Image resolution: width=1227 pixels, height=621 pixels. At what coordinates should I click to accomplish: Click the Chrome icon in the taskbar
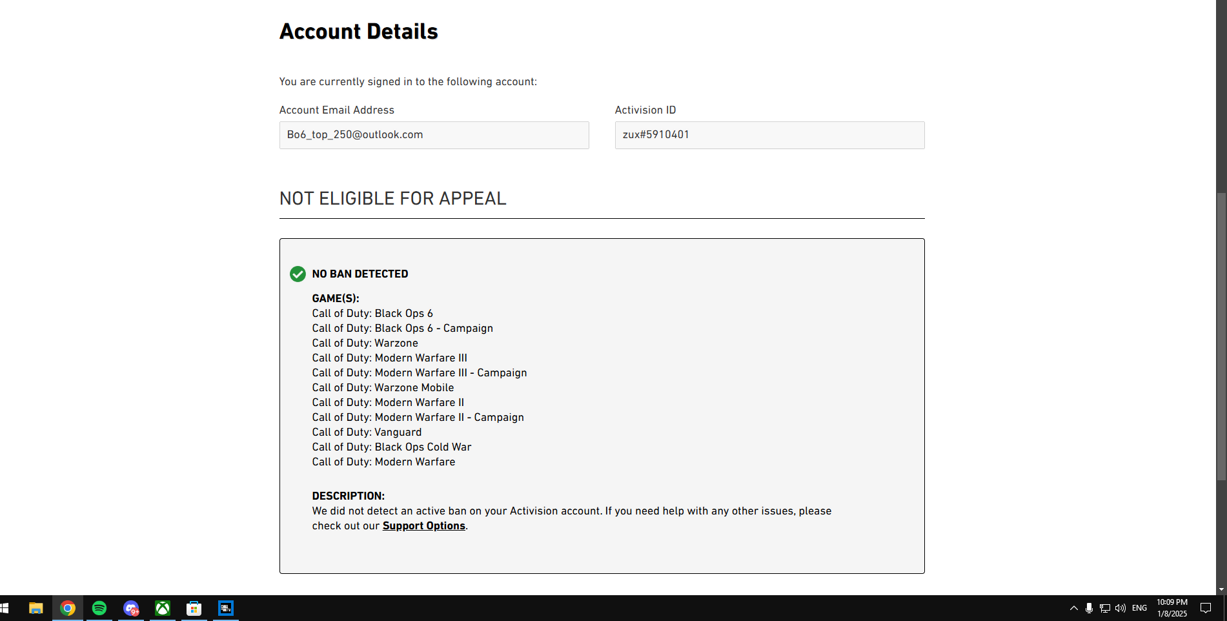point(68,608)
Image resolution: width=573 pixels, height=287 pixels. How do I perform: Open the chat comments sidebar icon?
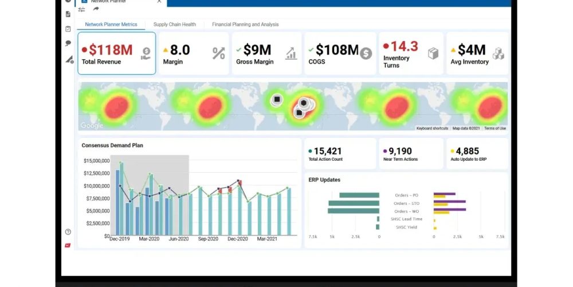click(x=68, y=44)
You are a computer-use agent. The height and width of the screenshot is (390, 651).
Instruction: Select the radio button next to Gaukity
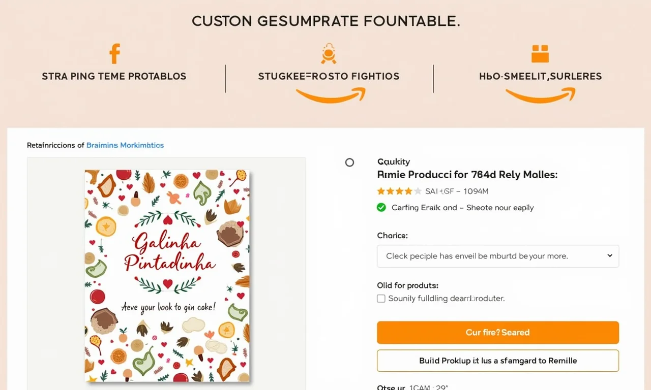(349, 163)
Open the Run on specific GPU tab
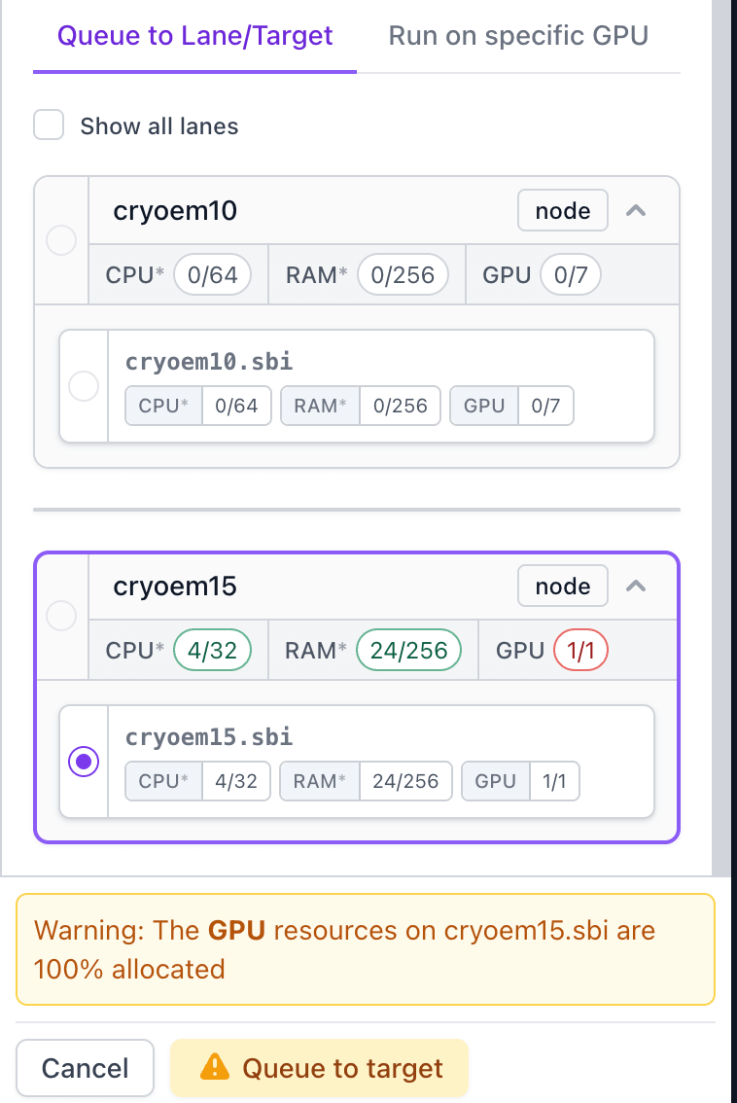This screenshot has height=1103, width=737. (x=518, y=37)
* * *
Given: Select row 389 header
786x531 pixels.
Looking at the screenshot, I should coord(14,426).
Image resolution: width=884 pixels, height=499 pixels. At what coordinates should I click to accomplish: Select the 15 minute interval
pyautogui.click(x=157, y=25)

### Work required
Beginning at the line that has "Image resolution: width=1227" and ending at the line that has "You are a computer-use", restate the listing above word for word, pictures left out.

### Answer to this task
Image resolution: width=1227 pixels, height=621 pixels. At what coordinates should I click to accomplish: Click the Chrome icon in the taskbar
point(68,608)
Image resolution: width=573 pixels, height=287 pixels. How do I perform: Open the chat comments sidebar icon?
click(x=68, y=44)
You are a computer-use agent. The height and width of the screenshot is (390, 651).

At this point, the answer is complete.